Task objective —
Nothing may be dropped or added when the entries below are copied.

Data for processing —
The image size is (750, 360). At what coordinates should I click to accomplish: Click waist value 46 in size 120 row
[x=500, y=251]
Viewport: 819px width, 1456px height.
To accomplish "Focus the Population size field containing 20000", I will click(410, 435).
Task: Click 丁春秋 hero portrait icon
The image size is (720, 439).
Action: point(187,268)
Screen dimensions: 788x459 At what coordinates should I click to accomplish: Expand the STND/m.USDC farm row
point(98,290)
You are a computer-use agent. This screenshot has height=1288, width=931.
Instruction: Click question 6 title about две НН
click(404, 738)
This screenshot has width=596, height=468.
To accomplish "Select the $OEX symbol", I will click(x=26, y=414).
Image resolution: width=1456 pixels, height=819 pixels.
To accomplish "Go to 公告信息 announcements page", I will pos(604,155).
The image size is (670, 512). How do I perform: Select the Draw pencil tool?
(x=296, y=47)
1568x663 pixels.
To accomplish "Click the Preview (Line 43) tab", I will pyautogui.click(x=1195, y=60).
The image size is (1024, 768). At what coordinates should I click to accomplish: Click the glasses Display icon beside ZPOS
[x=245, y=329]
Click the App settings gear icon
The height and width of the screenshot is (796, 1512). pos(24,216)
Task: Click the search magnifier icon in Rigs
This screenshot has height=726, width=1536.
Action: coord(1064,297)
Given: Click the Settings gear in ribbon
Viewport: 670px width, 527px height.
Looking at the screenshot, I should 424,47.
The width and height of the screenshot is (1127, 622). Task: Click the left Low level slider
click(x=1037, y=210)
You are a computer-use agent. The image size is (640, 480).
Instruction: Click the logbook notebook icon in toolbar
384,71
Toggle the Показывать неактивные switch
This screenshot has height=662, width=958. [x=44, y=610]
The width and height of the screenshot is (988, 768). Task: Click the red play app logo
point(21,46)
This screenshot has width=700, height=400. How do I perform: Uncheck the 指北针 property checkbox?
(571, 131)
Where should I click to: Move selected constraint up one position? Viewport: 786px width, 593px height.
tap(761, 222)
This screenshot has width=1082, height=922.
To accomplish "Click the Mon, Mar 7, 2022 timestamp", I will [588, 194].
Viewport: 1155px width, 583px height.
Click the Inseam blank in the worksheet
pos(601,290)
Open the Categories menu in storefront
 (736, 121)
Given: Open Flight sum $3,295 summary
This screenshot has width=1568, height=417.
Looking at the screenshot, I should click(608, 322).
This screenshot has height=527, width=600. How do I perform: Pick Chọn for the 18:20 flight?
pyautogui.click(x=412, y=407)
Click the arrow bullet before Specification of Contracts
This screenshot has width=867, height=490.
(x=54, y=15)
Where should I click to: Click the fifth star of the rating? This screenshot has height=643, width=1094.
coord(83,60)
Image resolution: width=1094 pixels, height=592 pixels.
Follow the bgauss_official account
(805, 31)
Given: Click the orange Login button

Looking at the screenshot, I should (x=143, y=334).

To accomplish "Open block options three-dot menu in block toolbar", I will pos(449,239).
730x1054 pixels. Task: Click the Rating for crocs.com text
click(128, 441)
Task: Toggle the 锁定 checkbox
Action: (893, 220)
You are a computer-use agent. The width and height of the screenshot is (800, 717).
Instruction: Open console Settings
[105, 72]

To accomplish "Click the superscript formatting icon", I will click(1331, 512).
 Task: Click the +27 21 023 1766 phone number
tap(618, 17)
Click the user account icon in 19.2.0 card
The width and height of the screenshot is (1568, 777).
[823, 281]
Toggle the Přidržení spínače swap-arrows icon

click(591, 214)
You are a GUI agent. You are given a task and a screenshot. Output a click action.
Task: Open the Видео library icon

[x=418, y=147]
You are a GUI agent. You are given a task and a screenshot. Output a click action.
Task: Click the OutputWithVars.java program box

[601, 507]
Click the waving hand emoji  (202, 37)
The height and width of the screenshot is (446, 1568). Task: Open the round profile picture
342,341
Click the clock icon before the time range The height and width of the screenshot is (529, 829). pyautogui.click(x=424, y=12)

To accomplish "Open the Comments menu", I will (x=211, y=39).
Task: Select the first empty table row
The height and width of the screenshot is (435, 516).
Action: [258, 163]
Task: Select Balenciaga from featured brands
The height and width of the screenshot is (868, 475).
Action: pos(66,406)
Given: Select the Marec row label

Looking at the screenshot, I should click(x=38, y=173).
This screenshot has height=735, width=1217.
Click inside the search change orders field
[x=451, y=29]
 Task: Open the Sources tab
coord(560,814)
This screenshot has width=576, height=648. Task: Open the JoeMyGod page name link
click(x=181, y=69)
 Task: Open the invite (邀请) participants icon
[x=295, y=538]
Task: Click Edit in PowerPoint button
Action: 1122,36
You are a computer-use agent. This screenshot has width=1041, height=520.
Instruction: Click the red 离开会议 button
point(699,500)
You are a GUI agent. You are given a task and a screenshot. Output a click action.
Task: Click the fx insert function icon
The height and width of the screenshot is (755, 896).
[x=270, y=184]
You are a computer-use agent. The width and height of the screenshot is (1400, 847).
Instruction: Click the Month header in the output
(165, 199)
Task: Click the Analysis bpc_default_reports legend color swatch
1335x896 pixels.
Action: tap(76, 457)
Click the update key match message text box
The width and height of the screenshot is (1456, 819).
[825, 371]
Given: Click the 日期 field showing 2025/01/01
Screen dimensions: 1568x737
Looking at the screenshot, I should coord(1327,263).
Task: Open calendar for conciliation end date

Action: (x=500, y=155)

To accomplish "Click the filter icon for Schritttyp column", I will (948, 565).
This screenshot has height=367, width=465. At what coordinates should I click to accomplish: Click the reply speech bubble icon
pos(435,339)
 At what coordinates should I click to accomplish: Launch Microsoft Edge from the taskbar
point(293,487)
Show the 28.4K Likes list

Answer section —
The image size is (750, 360). At what coordinates should I click to accomplish: Click waist value 46 in size 120 row
[x=500, y=251]
Viewport: 819px width, 1456px height.
To accomplish "Focus the Population size field containing 20000", I will click(410, 435).
Task: Click 丁春秋 hero portrait icon
The image size is (720, 439).
Action: point(187,268)
Screen dimensions: 788x459 At what coordinates should I click to accomplish: Expand the STND/m.USDC farm row
point(98,290)
You are a computer-use agent. This screenshot has height=1288, width=931.
Instruction: Click question 6 title about две НН
click(404, 738)
This screenshot has width=596, height=468.
To accomplish "Select the $OEX symbol", I will click(x=26, y=414).
Image resolution: width=1456 pixels, height=819 pixels.
To accomplish "Go to 公告信息 announcements page", I will pos(604,155).
The image size is (670, 512). How do I perform: Select the Draw pencil tool?
(x=296, y=47)
1568x663 pixels.
To accomplish "Click the Preview (Line 43) tab", I will pyautogui.click(x=1195, y=60).
The image size is (1024, 768). At what coordinates should I click to accomplish: Click the glasses Display icon beside ZPOS
[x=245, y=329]
Click the App settings gear icon
The height and width of the screenshot is (796, 1512). pos(24,216)
Task: Click the search magnifier icon in Rigs
This screenshot has height=726, width=1536.
Action: coord(1064,297)
Given: Click the Settings gear in ribbon
Viewport: 670px width, 527px height.
Looking at the screenshot, I should 424,47.
The width and height of the screenshot is (1127, 622). Task: Click the left Low level slider
click(x=1037, y=210)
You are a computer-use agent. The image size is (640, 480).
Instruction: Click the logbook notebook icon in toolbar
384,71
Toggle the Показывать неактивные switch
This screenshot has height=662, width=958. [x=44, y=610]
The width and height of the screenshot is (988, 768). Task: Click the red play app logo
point(21,46)
This screenshot has width=700, height=400. How do I perform: Uncheck the 指北针 property checkbox?
(571, 131)
Where should I click to: Move selected constraint up one position? Viewport: 786px width, 593px height.
tap(761, 222)
This screenshot has width=1082, height=922.
To accomplish "Click the Mon, Mar 7, 2022 timestamp", I will [588, 194].
Viewport: 1155px width, 583px height.
Click the Inseam blank in the worksheet
pos(601,290)
Open the Categories menu in storefront
 (736, 121)
Given: Open Flight sum $3,295 summary
This screenshot has width=1568, height=417.
Looking at the screenshot, I should click(608, 322).
This screenshot has height=527, width=600. How do I perform: Pick Chọn for the 18:20 flight?
pyautogui.click(x=412, y=407)
Click the arrow bullet before Specification of Contracts
This screenshot has width=867, height=490.
(x=54, y=15)
Where should I click to: Click the fifth star of the rating? This screenshot has height=643, width=1094.
coord(83,60)
Image resolution: width=1094 pixels, height=592 pixels.
Follow the bgauss_official account
(805, 31)
Given: Click the orange Login button

Looking at the screenshot, I should (x=143, y=334).

To accomplish "Open block options three-dot menu in block toolbar", I will pos(449,239).
730x1054 pixels. Task: Click the Rating for crocs.com text
click(128, 441)
Task: Toggle the 锁定 checkbox
Action: (893, 220)
You are a computer-use agent. The width and height of the screenshot is (800, 717).
Instruction: Open console Settings
[105, 72]

To accomplish "Click the superscript formatting icon", I will click(1331, 512).
 Task: Click the +27 21 023 1766 phone number
tap(618, 17)
Click the user account icon in 19.2.0 card
The width and height of the screenshot is (1568, 777).
[823, 281]
Toggle the Přidržení spínače swap-arrows icon

click(591, 214)
You are a GUI agent. You are given a task and a screenshot. Output a click action.
Task: Open the Видео library icon

[x=418, y=147]
You are a GUI agent. You are given a task and a screenshot. Output a click action.
Task: Click the OutputWithVars.java program box

[601, 507]
Click the waving hand emoji  (202, 37)
The height and width of the screenshot is (446, 1568). Task: Open the round profile picture
342,341
Click the clock icon before the time range The height and width of the screenshot is (529, 829). pyautogui.click(x=424, y=12)

To accomplish "Open the Comments menu", I will (x=211, y=39).
Task: Select the first empty table row
The height and width of the screenshot is (435, 516).
Action: [258, 163]
Task: Select Balenciaga from featured brands
The height and width of the screenshot is (868, 475).
Action: pos(66,406)
Given: Select the Marec row label

Looking at the screenshot, I should click(x=38, y=173).
This screenshot has height=735, width=1217.
Click inside the search change orders field
[x=451, y=29]
 Task: Open the Sources tab
coord(560,814)
This screenshot has width=576, height=648. Task: Open the JoeMyGod page name link
click(x=181, y=69)
 Task: Open the invite (邀请) participants icon
[x=295, y=538]
Task: Click Edit in PowerPoint button
Action: 1122,36
You are a computer-use agent. This screenshot has width=1041, height=520.
Instruction: Click the red 离开会议 button
point(699,500)
You are a GUI agent. You are given a task and a screenshot. Output a click action.
Task: Click the fx insert function icon
The height and width of the screenshot is (755, 896).
[x=270, y=184]
You are a computer-use agent. The width and height of the screenshot is (1400, 847).
Instruction: Click the Month header in the output
(165, 199)
Task: Click the Analysis bpc_default_reports legend color swatch
1335x896 pixels.
Action: tap(76, 457)
Click the update key match message text box
The width and height of the screenshot is (1456, 819).
[825, 371]
Given: Click the 日期 field showing 2025/01/01
Screen dimensions: 1568x737
Looking at the screenshot, I should coord(1327,263).
Task: Open calendar for conciliation end date

Action: (x=500, y=155)

To accomplish "Click the filter icon for Schritttyp column", I will (948, 565).
This screenshot has height=367, width=465. At what coordinates should I click to accomplish: Click the reply speech bubble icon
pos(435,339)
 At what coordinates should I click to accomplish: Launch Microsoft Edge from the taskbar
point(293,487)
Show the 28.4K Likes list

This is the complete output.